Task goal
Each line below from the one containing "[Mordor Intelligence on Instagram]" through the one containing "[Mordor Intelligence on LinkedIn] (244, 2450)" is to be given again exactly, and no line outside that span.

-----

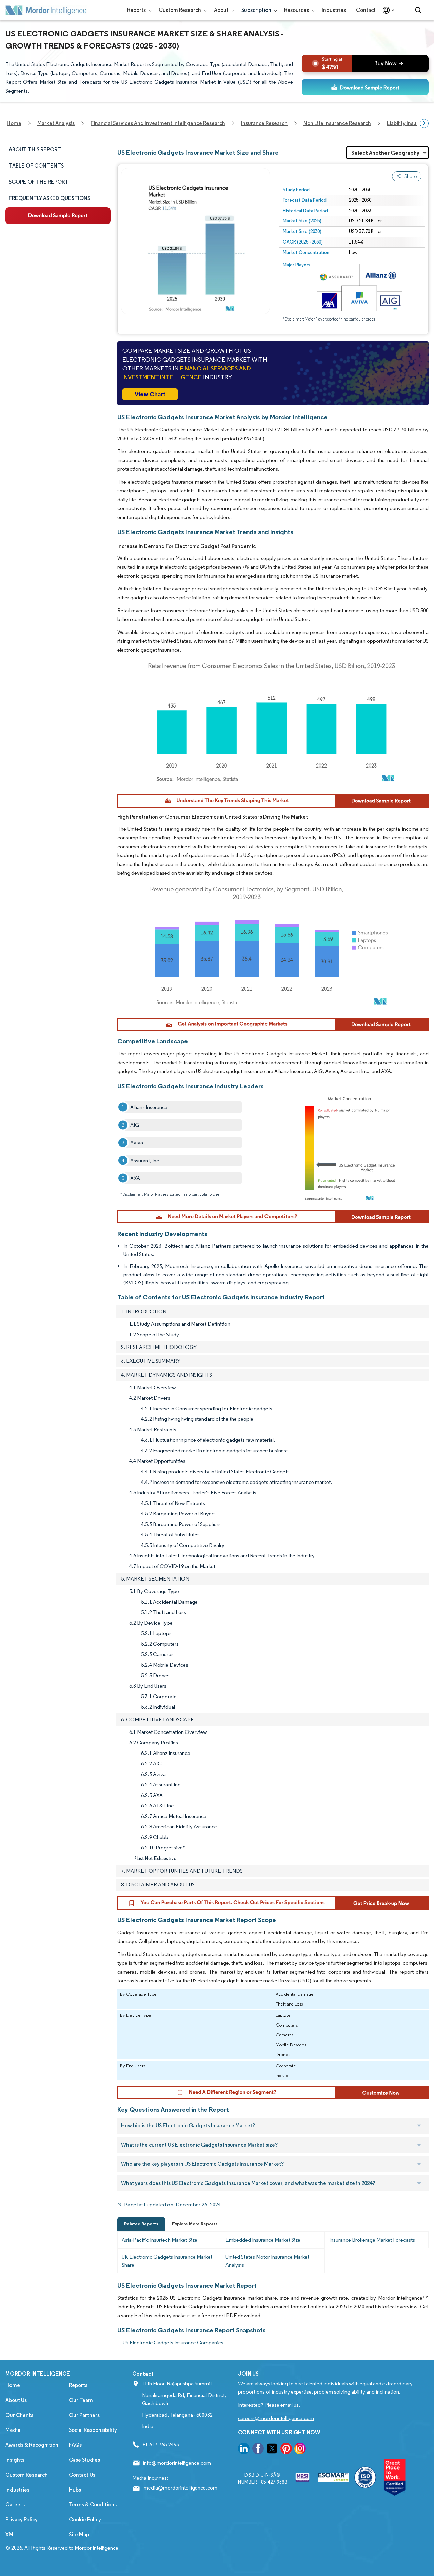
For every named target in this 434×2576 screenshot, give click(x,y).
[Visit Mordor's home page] (46, 10)
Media (12, 2430)
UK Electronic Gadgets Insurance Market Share (167, 2260)
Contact (366, 10)
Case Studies (84, 2460)
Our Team (81, 2400)
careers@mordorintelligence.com (276, 2418)
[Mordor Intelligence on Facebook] (258, 2450)
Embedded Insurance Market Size (262, 2239)
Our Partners (84, 2415)
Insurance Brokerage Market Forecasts (372, 2239)
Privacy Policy (21, 2519)
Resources (297, 10)
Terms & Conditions (93, 2504)
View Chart (150, 394)
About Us (16, 2400)
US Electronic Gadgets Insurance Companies (173, 2342)
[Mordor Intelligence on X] (272, 2450)
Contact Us (82, 2475)
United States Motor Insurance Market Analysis (267, 2260)
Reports (137, 10)
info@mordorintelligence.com (177, 2463)
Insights (14, 2460)
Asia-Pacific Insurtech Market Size (159, 2239)
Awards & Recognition (31, 2445)
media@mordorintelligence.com (180, 2487)
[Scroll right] (424, 123)
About (222, 10)
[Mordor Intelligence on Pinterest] (286, 2450)
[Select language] (387, 10)
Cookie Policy (85, 2519)
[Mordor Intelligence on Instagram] (300, 2450)
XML (10, 2534)
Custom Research (180, 10)
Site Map (79, 2534)
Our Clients (19, 2415)
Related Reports (141, 2224)
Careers (15, 2504)
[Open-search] (419, 10)
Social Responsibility (93, 2430)
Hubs (75, 2489)
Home (12, 2385)
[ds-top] (365, 87)
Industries (334, 10)
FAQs (75, 2445)
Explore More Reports (195, 2224)
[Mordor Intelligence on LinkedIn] (244, 2450)
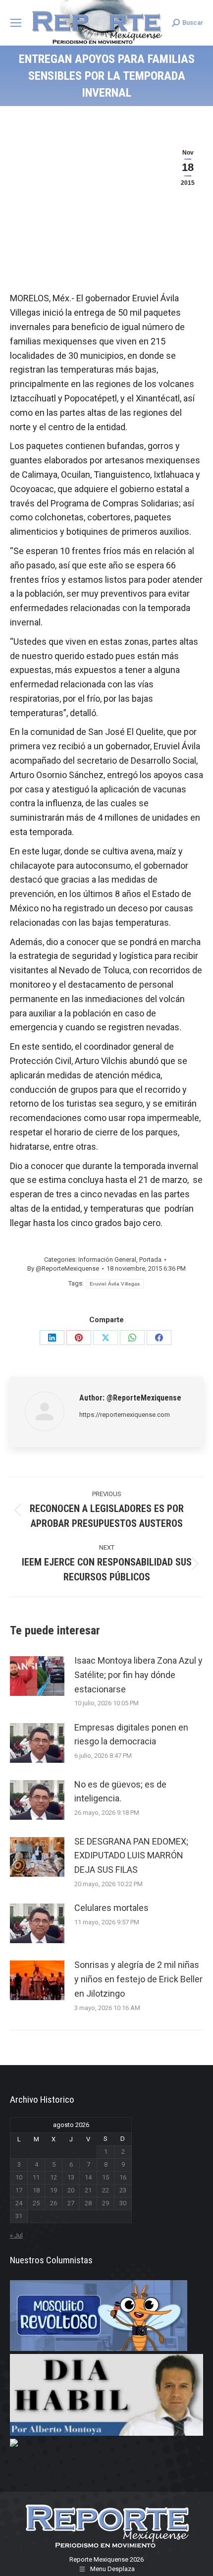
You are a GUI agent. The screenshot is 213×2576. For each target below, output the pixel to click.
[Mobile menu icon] (16, 23)
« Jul (16, 2235)
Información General (107, 1259)
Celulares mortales (111, 1908)
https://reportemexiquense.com (124, 1414)
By (63, 1268)
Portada (150, 1259)
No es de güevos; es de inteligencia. (120, 1791)
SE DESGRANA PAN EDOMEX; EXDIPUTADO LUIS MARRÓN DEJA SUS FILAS (131, 1855)
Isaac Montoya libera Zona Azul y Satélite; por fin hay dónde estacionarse (138, 1674)
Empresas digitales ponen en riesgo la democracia (131, 1734)
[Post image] (37, 1676)
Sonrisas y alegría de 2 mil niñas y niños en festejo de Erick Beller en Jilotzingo (138, 1979)
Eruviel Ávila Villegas (115, 1284)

-----

Final answer
[Mordor Intelligence on Instagram] (300, 2450)
XML (10, 2534)
Custom Research (180, 10)
Site Map (79, 2534)
Our Clients (19, 2415)
Related Reports (141, 2224)
Careers (15, 2504)
[Open-search] (419, 10)
Social Responsibility (93, 2430)
Hubs (75, 2489)
Home (12, 2385)
[ds-top] (365, 87)
Industries (334, 10)
FAQs (75, 2445)
Explore More Reports (195, 2224)
[Mordor Intelligence on LinkedIn] (244, 2450)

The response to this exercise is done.